The market operator says the spot price tells generators how much electricity the market needs at any moment in time to keep the physical power system in balance.
AEMO took the extraordinary step in a bid to avoid mass blackouts, putting itself in charge of directing supplies from energy providers to the power grid.
The spot market shutdown followed another extraordinary move earlier in the week, when AEMO imposed a price cap across all the mainland state grids on Monday and Tuesday.
It comes after gas generators began holding the energy market to ransom, with a cost of generation sitting well above the $300/MWh price cap.
Because of the price cap, gas generators withdrew over 7.5GW of capacity in the days leading up to the suspension, saying they were waiting to be directed by market operators to supply power, allowing them access to maximum compensation. The system has been described as a profiteering scam.
Withholding capacity to force a direction from AEMO is illegal and subject to fines in the millions of dollars.
AEMO says it “has become impossible to continue operating the spot market while ensuring a secure and reliable supply of electricity for consumers”. The price cap is likely to be in place for many weeks.
It is the first time that the national market, which includes Queensland, Victoria, South Australia, NSW and the ACT, has been suspended in this way.
AEMO CEO, Daniel Westerman, blamed the decision on unplanned outages, supply chain challenges for coal and gas, low wind and solar output and price caps.
The suspension should simplify AEMO’s job to ensure power supplies. It is running a compensation regime that will see generators paid the average price in their state over the past four weeks.
“In the current situation suspending the market is the best way to ensure a reliable supply of electricity for Australian homes and businesses,” Mr Westerman said.
“The situation in recent days has posed challenges to the entire energy industry, and suspending the market would simplify operations during the significant outages across the energy supply chain.”

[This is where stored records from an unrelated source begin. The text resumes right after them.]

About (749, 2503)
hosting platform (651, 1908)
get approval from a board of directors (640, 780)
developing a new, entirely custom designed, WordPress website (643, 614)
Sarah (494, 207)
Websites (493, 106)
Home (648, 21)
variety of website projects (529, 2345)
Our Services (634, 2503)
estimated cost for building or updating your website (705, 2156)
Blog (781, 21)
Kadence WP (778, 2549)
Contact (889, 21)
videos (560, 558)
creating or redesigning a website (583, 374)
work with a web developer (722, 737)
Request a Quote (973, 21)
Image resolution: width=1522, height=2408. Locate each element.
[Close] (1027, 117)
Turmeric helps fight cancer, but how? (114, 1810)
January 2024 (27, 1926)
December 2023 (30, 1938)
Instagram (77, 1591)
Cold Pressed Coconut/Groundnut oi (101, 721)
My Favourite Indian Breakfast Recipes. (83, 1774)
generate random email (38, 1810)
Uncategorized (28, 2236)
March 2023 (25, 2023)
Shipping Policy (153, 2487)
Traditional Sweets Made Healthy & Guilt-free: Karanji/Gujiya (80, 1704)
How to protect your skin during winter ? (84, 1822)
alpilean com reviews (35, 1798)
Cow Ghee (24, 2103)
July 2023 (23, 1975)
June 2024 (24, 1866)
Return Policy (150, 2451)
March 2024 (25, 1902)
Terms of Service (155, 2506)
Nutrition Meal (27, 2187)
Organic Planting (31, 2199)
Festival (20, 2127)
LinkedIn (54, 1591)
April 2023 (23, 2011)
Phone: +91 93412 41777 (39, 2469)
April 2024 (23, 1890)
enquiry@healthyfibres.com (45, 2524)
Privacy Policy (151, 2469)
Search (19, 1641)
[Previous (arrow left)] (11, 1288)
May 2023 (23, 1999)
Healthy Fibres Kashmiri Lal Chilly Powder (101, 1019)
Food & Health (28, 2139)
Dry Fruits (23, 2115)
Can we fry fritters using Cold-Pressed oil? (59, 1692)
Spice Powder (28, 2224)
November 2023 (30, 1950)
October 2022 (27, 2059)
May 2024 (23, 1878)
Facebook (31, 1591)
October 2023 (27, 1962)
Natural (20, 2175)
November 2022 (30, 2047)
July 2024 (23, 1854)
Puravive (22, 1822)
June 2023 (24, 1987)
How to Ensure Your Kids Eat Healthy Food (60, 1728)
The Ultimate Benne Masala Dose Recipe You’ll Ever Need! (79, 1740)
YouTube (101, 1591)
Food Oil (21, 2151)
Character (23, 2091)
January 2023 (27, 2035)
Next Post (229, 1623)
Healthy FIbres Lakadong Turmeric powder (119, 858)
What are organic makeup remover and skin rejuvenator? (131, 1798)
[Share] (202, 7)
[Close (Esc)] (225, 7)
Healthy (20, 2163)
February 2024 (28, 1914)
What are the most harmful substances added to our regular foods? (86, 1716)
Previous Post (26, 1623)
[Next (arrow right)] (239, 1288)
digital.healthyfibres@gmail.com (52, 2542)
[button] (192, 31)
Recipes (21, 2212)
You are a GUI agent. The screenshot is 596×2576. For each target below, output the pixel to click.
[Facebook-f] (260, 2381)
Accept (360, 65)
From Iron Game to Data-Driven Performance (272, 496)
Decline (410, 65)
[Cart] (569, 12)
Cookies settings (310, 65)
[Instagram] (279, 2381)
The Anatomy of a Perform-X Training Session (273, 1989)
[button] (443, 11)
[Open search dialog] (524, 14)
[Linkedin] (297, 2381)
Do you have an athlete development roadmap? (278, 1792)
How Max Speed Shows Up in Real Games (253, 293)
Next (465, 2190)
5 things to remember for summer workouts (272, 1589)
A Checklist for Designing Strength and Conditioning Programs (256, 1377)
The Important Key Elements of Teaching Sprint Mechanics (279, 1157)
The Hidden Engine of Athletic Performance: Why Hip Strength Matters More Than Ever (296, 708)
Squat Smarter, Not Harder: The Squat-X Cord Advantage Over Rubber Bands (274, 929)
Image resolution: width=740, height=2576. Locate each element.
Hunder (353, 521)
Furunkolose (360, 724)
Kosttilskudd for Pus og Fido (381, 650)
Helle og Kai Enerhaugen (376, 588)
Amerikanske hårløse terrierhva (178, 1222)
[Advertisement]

New South Wales Energy Minister Matt Kean, South Australia's Energy Minister Tom Koutsantonis and his Queensland counterpart Mick de Brenni have all welcomed the intervention.
Prime Minister Anthony Albanese says energy companies have failed to put customers first.
“My message to the energy companies is that they have a responsibility to their customers, whether they be households or businesses, to do the right thing,” Mr Albanese said.
“We need to end the sort of nonsense that we’ve seen over the last decade, where we had 22 different energy policies announced, but none of them landed.
“We’ve got one policy. We’re going to land it. We’re going to implement it. And it will make a difference because it will provide the certainty that business requires to be able to invest.”